> **Données fournies**:
►
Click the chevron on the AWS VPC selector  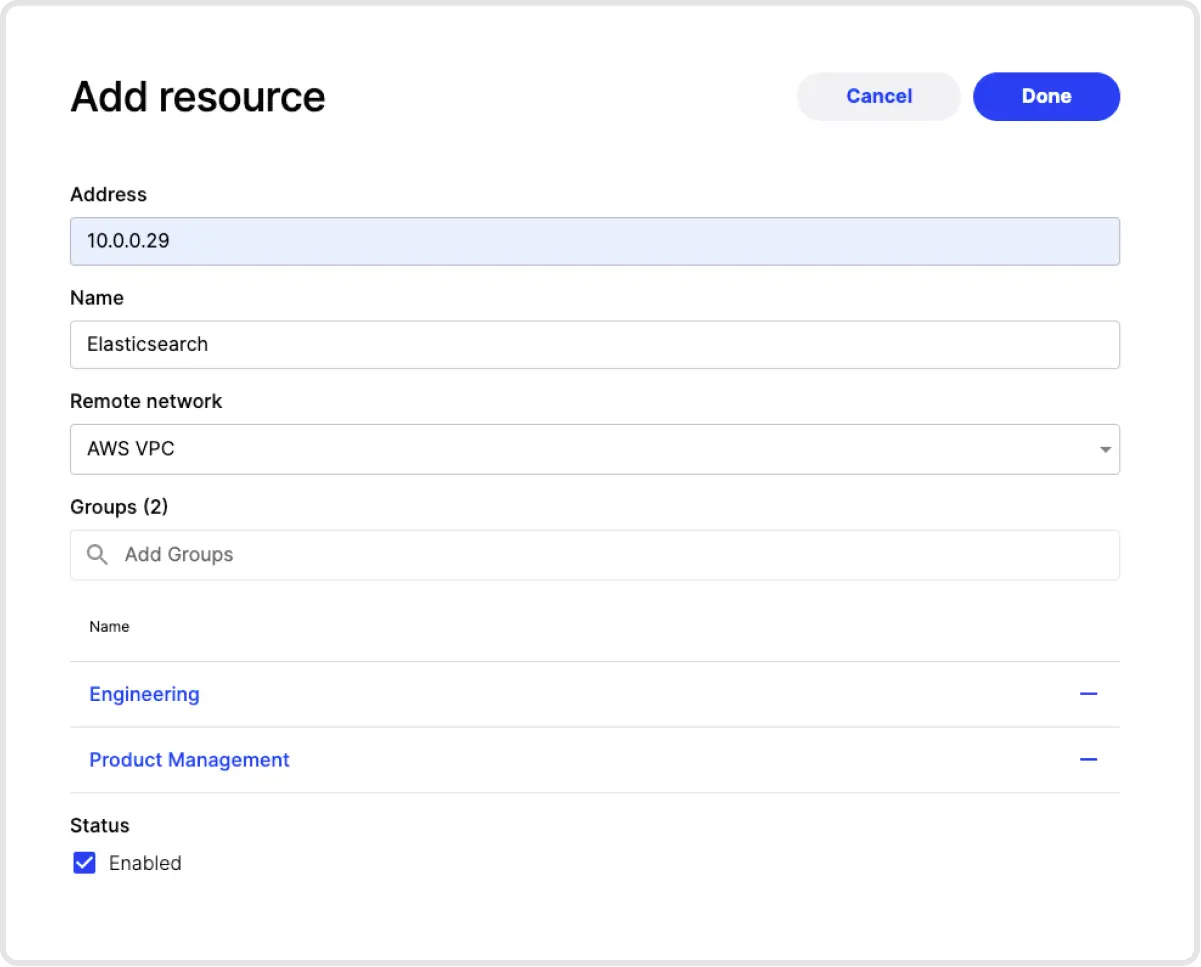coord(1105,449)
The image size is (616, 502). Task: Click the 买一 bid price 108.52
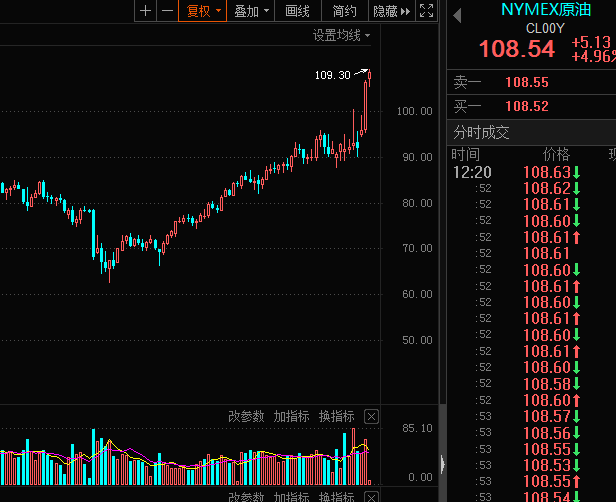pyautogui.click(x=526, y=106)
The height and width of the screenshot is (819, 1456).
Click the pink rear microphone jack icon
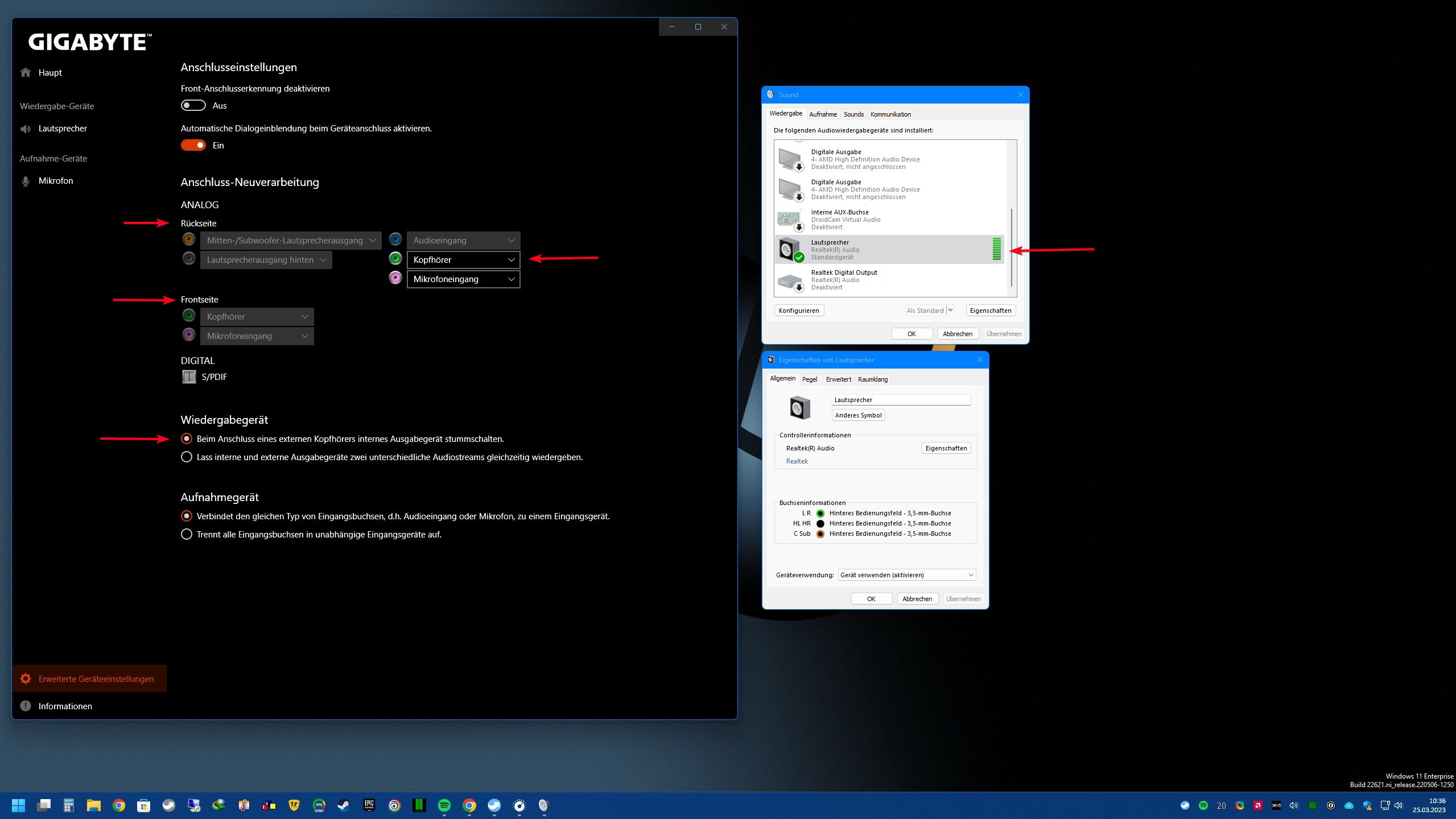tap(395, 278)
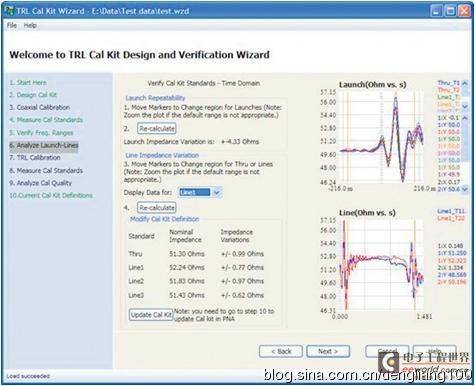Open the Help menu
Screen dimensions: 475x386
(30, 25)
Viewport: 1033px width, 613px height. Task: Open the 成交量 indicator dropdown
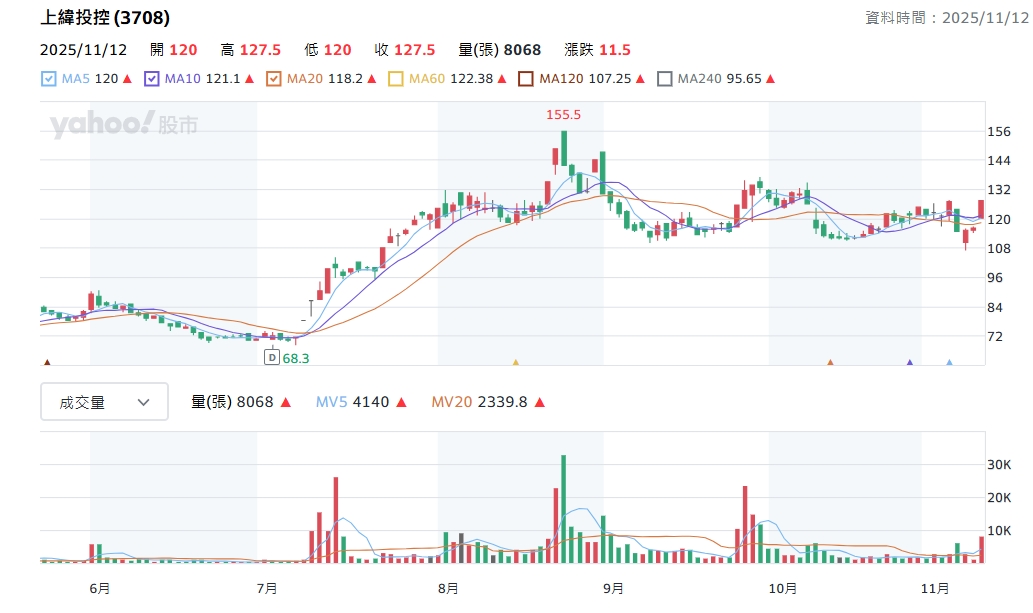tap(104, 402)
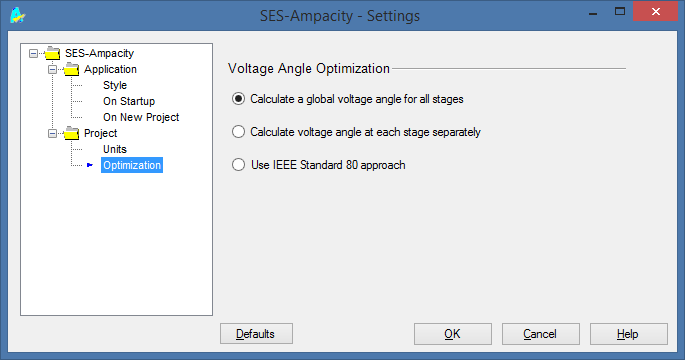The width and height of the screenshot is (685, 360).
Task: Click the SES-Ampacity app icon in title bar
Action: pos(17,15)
◄
►
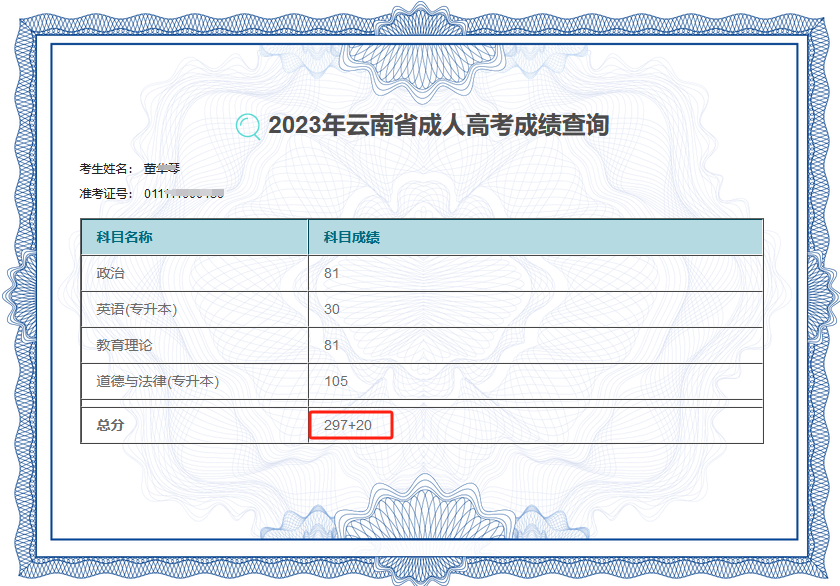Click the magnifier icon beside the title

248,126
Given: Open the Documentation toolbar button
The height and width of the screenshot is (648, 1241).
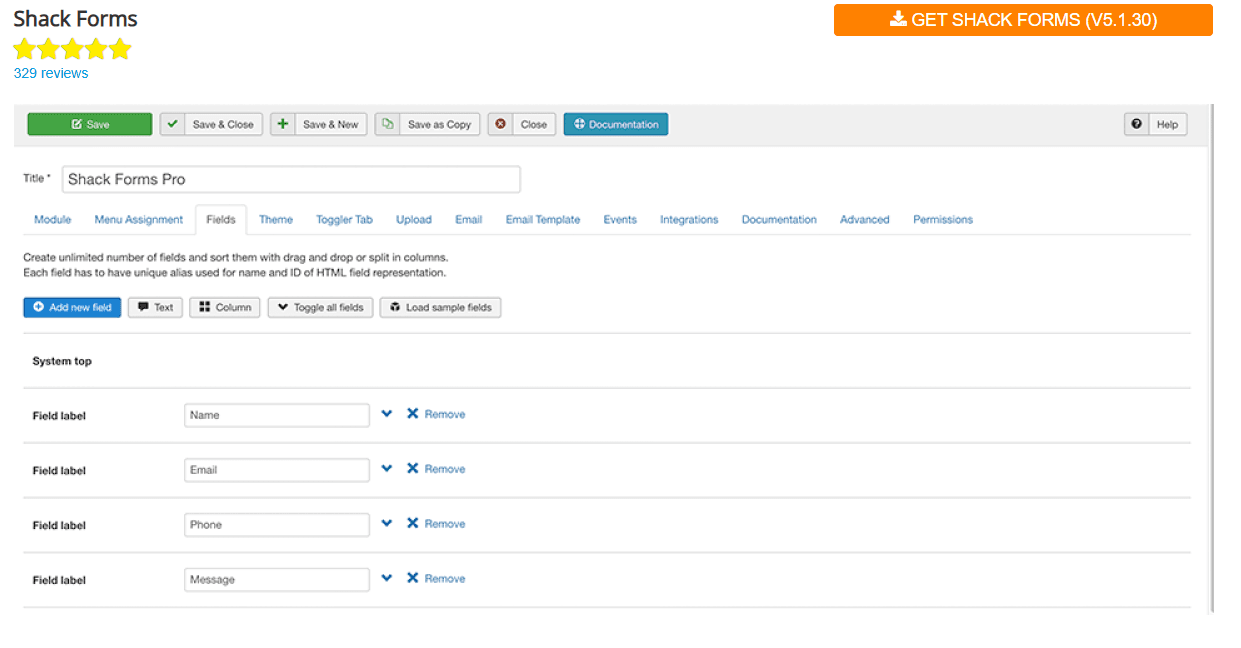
◄
> **Énoncé du problème**: Recopiez telles quelles les lignes allant de celle qui contient « Viewport: 1033px width, 613px » jusqu'à celle qui contient « Action: pos(17,15) », ces deux lignes comprises. N'incluez pas les images dans votre réponse.

> **Réponse proposée**:
Viewport: 1033px width, 613px height. Task: Open the 成交量 indicator dropdown
tap(104, 402)
The width and height of the screenshot is (685, 360).
Task: Click the SES-Ampacity app icon in title bar
Action: pos(17,15)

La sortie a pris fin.